Figure 1 The V-TIME multi-modal intervention solution for reducing fall risk. Current treatment of fall risk focuses on motor, e.g., gait, problems. V-TIME focuses on both gait and cognitive deficits to optimally treat multiple, critical fall risk aspects and (more ...)
In a pilot study [49
], 20 patients with PD participated in an intervention based on a VR system for an obstacle navigation task. Patients walked on a treadmill while negotiating obstacles in a VR scene projected on a wall in front of them. They trained for 3 times a week for 6 weeks for about 45 minutes in each session. Visual and auditory feedback was provided by the VR simulation upon error or success and at the end of each walk. After 6 weeks of training, comfortable gait speed significantly improved, as did stride length, gait variability, and over-ground obstacle negotiation. Dual task (DT) performance improved and there was evidence of enhanced task planning and set shifting.
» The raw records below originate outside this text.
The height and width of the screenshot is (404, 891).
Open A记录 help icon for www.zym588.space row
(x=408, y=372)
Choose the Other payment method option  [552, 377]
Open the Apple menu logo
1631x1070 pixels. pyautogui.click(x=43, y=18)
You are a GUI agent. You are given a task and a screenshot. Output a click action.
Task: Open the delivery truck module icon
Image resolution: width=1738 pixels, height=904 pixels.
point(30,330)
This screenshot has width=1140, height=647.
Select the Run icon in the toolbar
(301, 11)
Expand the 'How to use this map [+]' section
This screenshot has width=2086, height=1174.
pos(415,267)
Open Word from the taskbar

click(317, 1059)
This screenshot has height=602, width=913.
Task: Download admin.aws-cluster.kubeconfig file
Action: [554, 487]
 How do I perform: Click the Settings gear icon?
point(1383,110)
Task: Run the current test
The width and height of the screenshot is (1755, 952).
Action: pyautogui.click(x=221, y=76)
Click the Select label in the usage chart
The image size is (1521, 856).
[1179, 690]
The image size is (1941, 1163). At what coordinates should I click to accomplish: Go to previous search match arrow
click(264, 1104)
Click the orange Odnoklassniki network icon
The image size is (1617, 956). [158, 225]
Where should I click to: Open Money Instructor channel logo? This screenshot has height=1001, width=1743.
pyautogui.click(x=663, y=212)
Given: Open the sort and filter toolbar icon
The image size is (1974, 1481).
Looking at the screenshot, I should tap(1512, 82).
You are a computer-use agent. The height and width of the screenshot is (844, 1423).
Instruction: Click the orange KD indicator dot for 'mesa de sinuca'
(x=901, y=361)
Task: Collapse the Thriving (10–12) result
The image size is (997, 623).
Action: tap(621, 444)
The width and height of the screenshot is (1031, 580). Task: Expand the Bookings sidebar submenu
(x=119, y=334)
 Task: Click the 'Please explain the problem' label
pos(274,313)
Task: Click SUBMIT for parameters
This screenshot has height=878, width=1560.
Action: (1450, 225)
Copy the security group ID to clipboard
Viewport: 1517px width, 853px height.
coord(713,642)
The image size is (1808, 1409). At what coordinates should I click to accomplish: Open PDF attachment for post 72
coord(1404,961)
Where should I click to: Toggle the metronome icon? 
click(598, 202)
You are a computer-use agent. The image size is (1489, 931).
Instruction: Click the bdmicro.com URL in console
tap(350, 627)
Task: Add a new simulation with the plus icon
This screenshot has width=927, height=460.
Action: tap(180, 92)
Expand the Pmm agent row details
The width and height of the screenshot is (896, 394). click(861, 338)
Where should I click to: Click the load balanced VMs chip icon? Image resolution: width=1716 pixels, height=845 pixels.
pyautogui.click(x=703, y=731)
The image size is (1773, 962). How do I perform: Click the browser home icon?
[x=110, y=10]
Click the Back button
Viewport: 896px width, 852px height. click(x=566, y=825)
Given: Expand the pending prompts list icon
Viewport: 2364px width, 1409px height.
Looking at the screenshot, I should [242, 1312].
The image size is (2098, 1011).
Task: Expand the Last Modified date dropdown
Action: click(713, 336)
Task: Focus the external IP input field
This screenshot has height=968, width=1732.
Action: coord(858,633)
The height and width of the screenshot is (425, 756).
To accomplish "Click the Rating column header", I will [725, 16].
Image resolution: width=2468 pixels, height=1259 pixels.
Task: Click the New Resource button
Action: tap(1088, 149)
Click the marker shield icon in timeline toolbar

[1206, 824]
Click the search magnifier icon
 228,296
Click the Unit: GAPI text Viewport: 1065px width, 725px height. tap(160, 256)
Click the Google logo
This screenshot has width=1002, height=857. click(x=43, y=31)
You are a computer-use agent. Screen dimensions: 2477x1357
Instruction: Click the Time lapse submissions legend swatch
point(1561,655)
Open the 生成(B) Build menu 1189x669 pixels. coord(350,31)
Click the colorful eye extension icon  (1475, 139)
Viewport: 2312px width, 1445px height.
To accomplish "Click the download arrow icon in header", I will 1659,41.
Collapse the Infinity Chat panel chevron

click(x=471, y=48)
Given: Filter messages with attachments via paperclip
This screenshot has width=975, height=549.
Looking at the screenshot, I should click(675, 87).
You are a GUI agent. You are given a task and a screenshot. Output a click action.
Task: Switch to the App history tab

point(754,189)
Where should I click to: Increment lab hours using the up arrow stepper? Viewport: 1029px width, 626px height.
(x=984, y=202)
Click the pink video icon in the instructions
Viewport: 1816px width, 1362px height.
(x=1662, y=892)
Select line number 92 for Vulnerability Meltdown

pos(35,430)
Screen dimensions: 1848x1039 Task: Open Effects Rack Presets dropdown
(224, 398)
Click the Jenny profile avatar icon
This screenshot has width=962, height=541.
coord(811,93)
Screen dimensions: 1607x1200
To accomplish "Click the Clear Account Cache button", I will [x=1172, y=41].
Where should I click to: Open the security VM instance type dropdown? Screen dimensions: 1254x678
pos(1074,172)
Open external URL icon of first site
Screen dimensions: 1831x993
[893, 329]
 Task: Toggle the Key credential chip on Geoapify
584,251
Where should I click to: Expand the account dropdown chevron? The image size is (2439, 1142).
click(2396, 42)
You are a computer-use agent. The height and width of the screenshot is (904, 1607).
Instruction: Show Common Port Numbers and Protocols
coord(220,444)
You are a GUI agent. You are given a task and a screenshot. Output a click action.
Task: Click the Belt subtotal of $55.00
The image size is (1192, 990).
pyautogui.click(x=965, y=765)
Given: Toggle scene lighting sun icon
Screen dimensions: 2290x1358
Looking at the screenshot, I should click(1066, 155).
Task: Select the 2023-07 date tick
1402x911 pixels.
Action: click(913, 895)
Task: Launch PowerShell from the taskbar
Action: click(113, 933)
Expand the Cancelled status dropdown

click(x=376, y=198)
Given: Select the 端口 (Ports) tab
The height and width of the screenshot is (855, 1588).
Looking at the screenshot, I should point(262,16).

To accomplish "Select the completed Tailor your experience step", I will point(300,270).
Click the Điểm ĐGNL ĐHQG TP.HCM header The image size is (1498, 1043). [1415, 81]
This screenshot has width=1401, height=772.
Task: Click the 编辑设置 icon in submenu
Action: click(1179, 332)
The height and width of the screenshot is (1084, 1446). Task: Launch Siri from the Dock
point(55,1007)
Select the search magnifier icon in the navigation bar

Increased gait speeds under all conditions (i.e., comfortable, fast, DT and six minute walk) were not only maintained at follow-up, but also continued to improve 4 weeks later, suggesting that the training generated a positive feedback loop that modified behaviour and overall mobility [49
]. Encouraged by these results, an additional pilot study was carried out. Five elderly women who sustained at least 2 falls in the 6 months prior to the study trained using the same treadmill training with VR protocol. Here too, after training, improvements were observed in dual tasking, cognitive function, gait, and mobility, but perhaps the most promising finding was a decrease of 73% in the frequency of falls in the 6 months post-training as compared to 6 months pre-training [52
The accumulating evidence on the importance of cognitive function to gait and falls combined with these initial findings formed the basis of the present study. The primary aim is to demonstrate that six weeks of treadmill training augmented by VR (TT+VR) reduces the risk of falls in a relatively large and diverse group of older adults (n=300), many of whom will likely have a spectrum of motor and cognitive deficits. The study will compare training effects of TT+VR against an active control paradigm (TT without VR) in a randomized controlled trial. We hypothesize that a 6 week intervention with TT+VR compared to TT alone will reduce the incidence of falls and decrease the risk of falls in elderly adults, patients with PD and individuals with MCI. As a secondary question, we will also explore the neural correlates associated with dual task activation and any plastic effects resulting from the training using imaging techniques. However, protocols for these studies will not be presented in this manuscript.